(Stored items)
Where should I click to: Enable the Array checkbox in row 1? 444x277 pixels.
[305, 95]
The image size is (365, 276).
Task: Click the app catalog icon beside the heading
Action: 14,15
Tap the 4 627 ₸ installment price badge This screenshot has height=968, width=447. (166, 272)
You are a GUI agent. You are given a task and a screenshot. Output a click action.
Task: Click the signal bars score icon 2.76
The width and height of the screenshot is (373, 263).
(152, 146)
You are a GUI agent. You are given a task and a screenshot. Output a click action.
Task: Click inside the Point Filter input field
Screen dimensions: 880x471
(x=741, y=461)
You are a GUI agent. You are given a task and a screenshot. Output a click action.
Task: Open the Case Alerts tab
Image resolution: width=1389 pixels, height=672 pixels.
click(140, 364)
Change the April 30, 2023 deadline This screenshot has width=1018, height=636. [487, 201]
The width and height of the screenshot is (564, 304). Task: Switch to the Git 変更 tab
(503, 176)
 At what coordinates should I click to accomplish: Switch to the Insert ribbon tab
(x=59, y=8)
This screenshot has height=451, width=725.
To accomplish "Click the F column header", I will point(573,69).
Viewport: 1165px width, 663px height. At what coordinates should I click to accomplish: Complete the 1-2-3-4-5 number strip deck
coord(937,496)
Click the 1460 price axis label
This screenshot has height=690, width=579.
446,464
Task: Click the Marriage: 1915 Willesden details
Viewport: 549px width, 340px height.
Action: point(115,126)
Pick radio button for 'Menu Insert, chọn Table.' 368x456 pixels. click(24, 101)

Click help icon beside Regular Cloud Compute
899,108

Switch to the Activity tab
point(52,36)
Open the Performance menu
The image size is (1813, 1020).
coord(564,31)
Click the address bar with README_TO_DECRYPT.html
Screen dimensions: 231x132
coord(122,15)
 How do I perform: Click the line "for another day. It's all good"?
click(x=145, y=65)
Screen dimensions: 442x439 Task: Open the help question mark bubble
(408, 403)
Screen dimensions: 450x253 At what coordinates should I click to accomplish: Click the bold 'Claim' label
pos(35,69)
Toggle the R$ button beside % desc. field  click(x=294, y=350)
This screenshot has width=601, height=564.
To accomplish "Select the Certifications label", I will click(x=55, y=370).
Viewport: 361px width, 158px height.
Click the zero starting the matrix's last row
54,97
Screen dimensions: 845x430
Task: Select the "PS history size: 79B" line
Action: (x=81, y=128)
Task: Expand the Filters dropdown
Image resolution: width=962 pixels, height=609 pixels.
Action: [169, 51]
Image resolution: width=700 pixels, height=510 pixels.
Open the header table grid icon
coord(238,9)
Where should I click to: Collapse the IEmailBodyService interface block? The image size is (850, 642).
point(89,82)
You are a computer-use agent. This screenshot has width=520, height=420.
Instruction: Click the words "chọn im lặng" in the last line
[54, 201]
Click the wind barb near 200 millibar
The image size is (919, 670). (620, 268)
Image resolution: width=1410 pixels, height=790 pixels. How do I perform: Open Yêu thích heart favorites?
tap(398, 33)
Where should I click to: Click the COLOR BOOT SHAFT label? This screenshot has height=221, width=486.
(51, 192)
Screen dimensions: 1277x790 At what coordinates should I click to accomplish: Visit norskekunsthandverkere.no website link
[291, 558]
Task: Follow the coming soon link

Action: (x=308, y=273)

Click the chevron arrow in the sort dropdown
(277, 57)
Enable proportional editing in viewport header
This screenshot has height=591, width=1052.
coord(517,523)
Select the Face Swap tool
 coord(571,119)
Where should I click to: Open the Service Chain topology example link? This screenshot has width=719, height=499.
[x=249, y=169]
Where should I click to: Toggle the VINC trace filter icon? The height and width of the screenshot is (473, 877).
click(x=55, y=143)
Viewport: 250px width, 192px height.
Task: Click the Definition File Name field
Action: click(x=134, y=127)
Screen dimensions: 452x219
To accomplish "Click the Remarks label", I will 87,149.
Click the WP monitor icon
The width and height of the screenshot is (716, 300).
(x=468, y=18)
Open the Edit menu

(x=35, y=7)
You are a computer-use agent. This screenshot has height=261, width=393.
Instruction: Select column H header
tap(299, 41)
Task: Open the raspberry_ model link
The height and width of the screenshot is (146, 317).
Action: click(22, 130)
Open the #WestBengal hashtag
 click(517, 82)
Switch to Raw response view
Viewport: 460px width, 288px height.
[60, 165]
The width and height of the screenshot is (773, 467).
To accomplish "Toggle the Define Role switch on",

Task prompt: Copy out every line of the stored items above without changing anything.

Expected output:
Where should I click to: Enable the Array checkbox in row 1? 444x277 pixels.
[305, 95]
The image size is (365, 276).
Task: Click the app catalog icon beside the heading
Action: 14,15
Tap the 4 627 ₸ installment price badge This screenshot has height=968, width=447. (166, 272)
You are a GUI agent. You are given a task and a screenshot. Output a click action.
Task: Click the signal bars score icon 2.76
The width and height of the screenshot is (373, 263).
(152, 146)
You are a GUI agent. You are given a task and a screenshot. Output a click action.
Task: Click inside the Point Filter input field
Screen dimensions: 880x471
(x=741, y=461)
You are a GUI agent. You are given a task and a screenshot. Output a click action.
Task: Open the Case Alerts tab
Image resolution: width=1389 pixels, height=672 pixels.
click(140, 364)
Change the April 30, 2023 deadline This screenshot has width=1018, height=636. [487, 201]
The width and height of the screenshot is (564, 304). Task: Switch to the Git 変更 tab
(503, 176)
 At what coordinates should I click to accomplish: Switch to the Insert ribbon tab
(x=59, y=8)
This screenshot has height=451, width=725.
To accomplish "Click the F column header", I will point(573,69).
Viewport: 1165px width, 663px height. At what coordinates should I click to accomplish: Complete the 1-2-3-4-5 number strip deck
coord(937,496)
Click the 1460 price axis label
This screenshot has height=690, width=579.
446,464
Task: Click the Marriage: 1915 Willesden details
Viewport: 549px width, 340px height.
Action: point(115,126)
Pick radio button for 'Menu Insert, chọn Table.' 368x456 pixels. click(24, 101)

Click help icon beside Regular Cloud Compute
899,108

Switch to the Activity tab
point(52,36)
Open the Performance menu
The image size is (1813, 1020).
coord(564,31)
Click the address bar with README_TO_DECRYPT.html
Screen dimensions: 231x132
coord(122,15)
 How do I perform: Click the line "for another day. It's all good"?
click(x=145, y=65)
Screen dimensions: 442x439 Task: Open the help question mark bubble
(408, 403)
Screen dimensions: 450x253 At what coordinates should I click to accomplish: Click the bold 'Claim' label
pos(35,69)
Toggle the R$ button beside % desc. field  click(x=294, y=350)
This screenshot has width=601, height=564.
To accomplish "Select the Certifications label", I will click(x=55, y=370).
Viewport: 361px width, 158px height.
Click the zero starting the matrix's last row
54,97
Screen dimensions: 845x430
Task: Select the "PS history size: 79B" line
Action: (x=81, y=128)
Task: Expand the Filters dropdown
Image resolution: width=962 pixels, height=609 pixels.
Action: [169, 51]
Image resolution: width=700 pixels, height=510 pixels.
Open the header table grid icon
coord(238,9)
Where should I click to: Collapse the IEmailBodyService interface block? The image size is (850, 642).
point(89,82)
You are a computer-use agent. This screenshot has width=520, height=420.
Instruction: Click the words "chọn im lặng" in the last line
[54, 201]
Click the wind barb near 200 millibar
The image size is (919, 670). (620, 268)
Image resolution: width=1410 pixels, height=790 pixels. How do I perform: Open Yêu thích heart favorites?
tap(398, 33)
Where should I click to: Click the COLOR BOOT SHAFT label? This screenshot has height=221, width=486.
(51, 192)
Screen dimensions: 1277x790 At what coordinates should I click to accomplish: Visit norskekunsthandverkere.no website link
[291, 558]
Task: Follow the coming soon link

Action: (x=308, y=273)

Click the chevron arrow in the sort dropdown
(277, 57)
Enable proportional editing in viewport header
This screenshot has height=591, width=1052.
coord(517,523)
Select the Face Swap tool
 coord(571,119)
Where should I click to: Open the Service Chain topology example link? This screenshot has width=719, height=499.
[x=249, y=169]
Where should I click to: Toggle the VINC trace filter icon? The height and width of the screenshot is (473, 877).
click(x=55, y=143)
Viewport: 250px width, 192px height.
Task: Click the Definition File Name field
Action: click(x=134, y=127)
Screen dimensions: 452x219
To accomplish "Click the Remarks label", I will 87,149.
Click the WP monitor icon
The width and height of the screenshot is (716, 300).
(x=468, y=18)
Open the Edit menu

(x=35, y=7)
You are a computer-use agent. This screenshot has height=261, width=393.
Instruction: Select column H header
tap(299, 41)
Task: Open the raspberry_ model link
The height and width of the screenshot is (146, 317).
Action: click(22, 130)
Open the #WestBengal hashtag
 click(517, 82)
Switch to Raw response view
Viewport: 460px width, 288px height.
[60, 165]
The width and height of the screenshot is (773, 467).
To accomplish "Toggle the Define Role switch on",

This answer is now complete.